My next thought was of an elderly priest Father Talbot of the Oratory. I had been passed on to him – a fashion priests have – by Trollope, and I had spent many agreeable hours with him in discussion and argument at his quiet chambers in the Oratory, as unclerical as rooms in college. He was a man of very liberal views, and surely, I thought despairingly, he would have some answer to my greatest problem: that if I were epileptic, I must avoid having children. Surely there must be some cranny of canon law or moral theology that would contain a ruling for just such a case as mine.

He asked me to go out with him, and for the next hour we drove in a taxi, crossing and recrossing the same rectangle between the Brompton Road and Bayswater, just as we crossed and recrossed the same lines of argument. Under no circumstances at all was contraception permissible. ‘The Church forbids me to marry then?’

‘Of course we don’t forbid marriage.’

‘Do you expect married people to live together without making love?’

‘The Church expects you to trust God, that’s all.’

Up and down, over and over, a useless embroidery which made no pattern.

How differently he would have answered my question today, telling me, I have no doubt, to follow my conscience, which even then was elastic enough for almost anything. Catholics have sometimes accused me of making my clerical characters, Father
Rank in
The Heart of the Matter
and Father James in
The Living Room
, fail unnecessarily before the human problems they were made to face. ‘A real priest,’ I have been told, ‘would have had something further to say, he would have shown a deeper comprehension, he wouldn’t have left the situation so unchanged.’ But that is exactly what in those days, before John Roncalli was elected Pope, the priesthood was compelled to do. There was no failure in comprehension. Father Talbot was a man of the greatest human sympathy, but he had no solution for me at all. There was only one hard answer he could honestly give (‘the Church knows all the rules,’ as Father Rank said), while the meter of the taxi ticked away the repetitions of our fruitless argument. It was the Rock of Peter I was aware of in our long drive, and though it repulsed me, I couldn’t help admiring its unyielding façade.

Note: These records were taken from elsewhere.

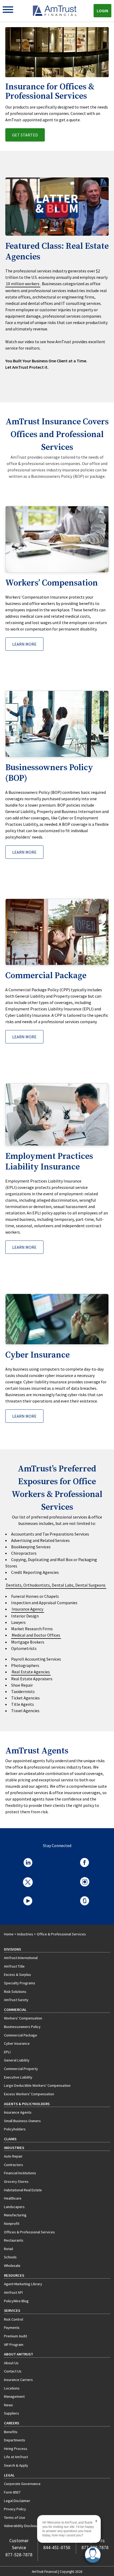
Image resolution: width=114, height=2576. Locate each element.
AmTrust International (21, 1957)
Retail (8, 2248)
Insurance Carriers (18, 2379)
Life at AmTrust (16, 2456)
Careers (11, 2423)
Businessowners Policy (22, 2026)
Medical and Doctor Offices (36, 1635)
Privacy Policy (15, 2509)
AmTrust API (13, 2292)
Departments (14, 2440)
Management (14, 2396)
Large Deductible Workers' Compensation (37, 2085)
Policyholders (15, 2129)
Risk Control (13, 2319)
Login (102, 10)
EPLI (7, 2052)
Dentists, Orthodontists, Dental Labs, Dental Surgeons (56, 1585)
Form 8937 (12, 2492)
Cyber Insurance (17, 2043)
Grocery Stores (16, 2181)
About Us (11, 2363)
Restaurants (13, 2240)
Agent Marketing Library (23, 2284)
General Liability (16, 2060)
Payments (12, 2327)
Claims (10, 2139)
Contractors (13, 2164)
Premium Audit (15, 2336)
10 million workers (23, 283)
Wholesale (12, 2265)
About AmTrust (18, 2354)
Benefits (10, 2431)
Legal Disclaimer (17, 2500)
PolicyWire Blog (16, 2301)
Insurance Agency (27, 1609)
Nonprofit (11, 2223)
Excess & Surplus (17, 1974)
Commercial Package (20, 2035)
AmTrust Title (14, 1966)
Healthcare (12, 2198)
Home (9, 1934)
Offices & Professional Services (29, 2232)
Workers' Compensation (23, 2018)
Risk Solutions (15, 1991)
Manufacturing (15, 2215)
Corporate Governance (22, 2483)
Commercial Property (21, 2068)
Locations (12, 2388)
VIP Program (13, 2344)
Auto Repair (13, 2156)
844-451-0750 (56, 2547)
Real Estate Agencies (31, 1671)
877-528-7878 (18, 2555)
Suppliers (11, 2413)
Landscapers (14, 2206)
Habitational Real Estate (23, 2190)
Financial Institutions (20, 2173)
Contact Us (12, 2371)
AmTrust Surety (16, 1999)
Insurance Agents (18, 2112)
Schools (10, 2257)
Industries (25, 1934)
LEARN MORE (24, 644)
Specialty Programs (19, 1983)
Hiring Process (15, 2448)
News (8, 2405)
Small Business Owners (22, 2120)
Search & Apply (16, 2465)
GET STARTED (25, 135)
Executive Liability (18, 2077)
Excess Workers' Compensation (29, 2094)
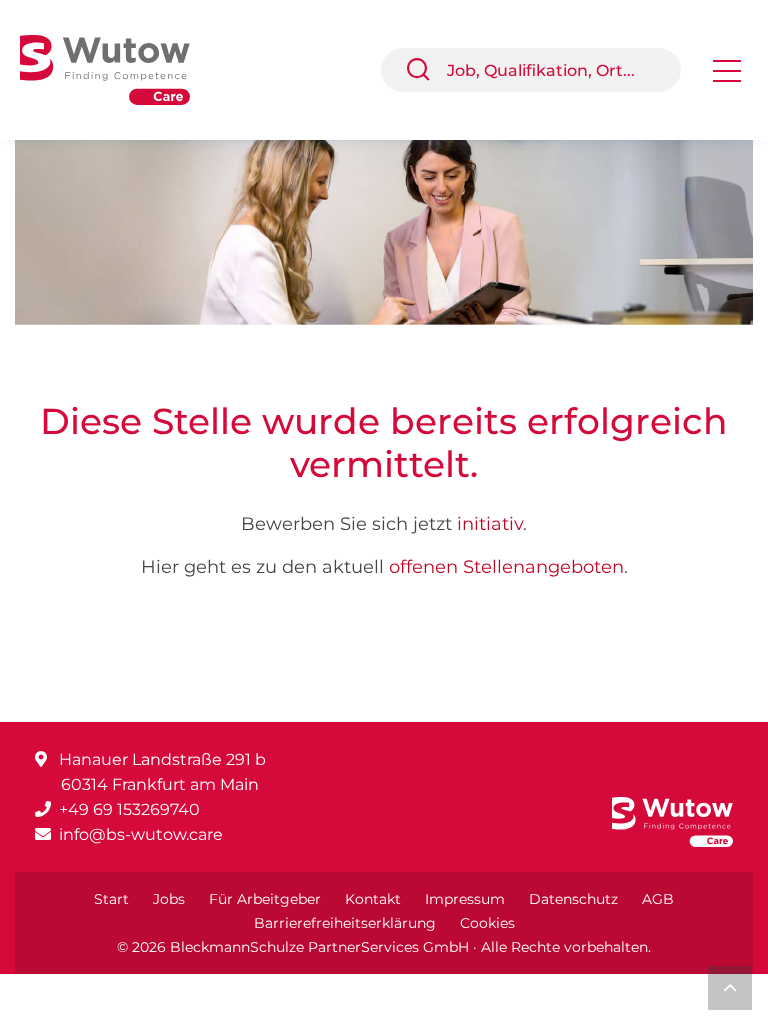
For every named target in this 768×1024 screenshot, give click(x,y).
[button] (426, 70)
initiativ (490, 524)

My misery did not last long. My brother, by this time a doctor, was the first to question the diagnosis, and then the medical correspondent, Doctor McNair Wilson, who had been in the subeditors’ room when I fainted, confirmed that he had seen no symptom whatever of epilepsy.

6

I married, and I was happy. In the evenings I worked at
The Times
, in the mornings I worked on my third novel. Now when I write I put down on the page a mere skeleton of a novel – nearly all my revisions are in the nature of additions, of second thoughts to make the bare bones live – but in those days to revise was to prune and prune and prune. I was much tempted, perhaps because of my admiration for the Metaphysical poets, by exaggerated similes and my wife became an adept at shooting them down. There was one, I remember, comparing something or someone in the quiet landscape of Sussex to a leopard crouching in a tree, which gave a name to the whole species. Leopards would be marked daily on the manuscript, but it took a great many years for me to get the beasts under control, and they growl at me sometimes yet.

One day in the winter of 1928 I lay in bed with a bad attack of flu, listening to my wife in the kitchen washing up the breakfast things. I had posted copies of the typescript to Heinemann and The Bodley Head about ten days before, and I was now resigned to a long delay. Hadn’t I waited last time nine months for a refusal? Anyway, uncertainty was more agreeable to live with than the confirmation of failure. The telephone rang in the sitting-room and my wife came in and told me, ‘There’s a Mr Evans wants to speak to you.’

‘I don’t know anyone called Evans,’ I said. ‘Tell him I’m in bed. Tell him I’m ill.’ Suddenly a memory came back to me: Evans was the chairman of Heinemann’s, and I ran to snatch the telephone.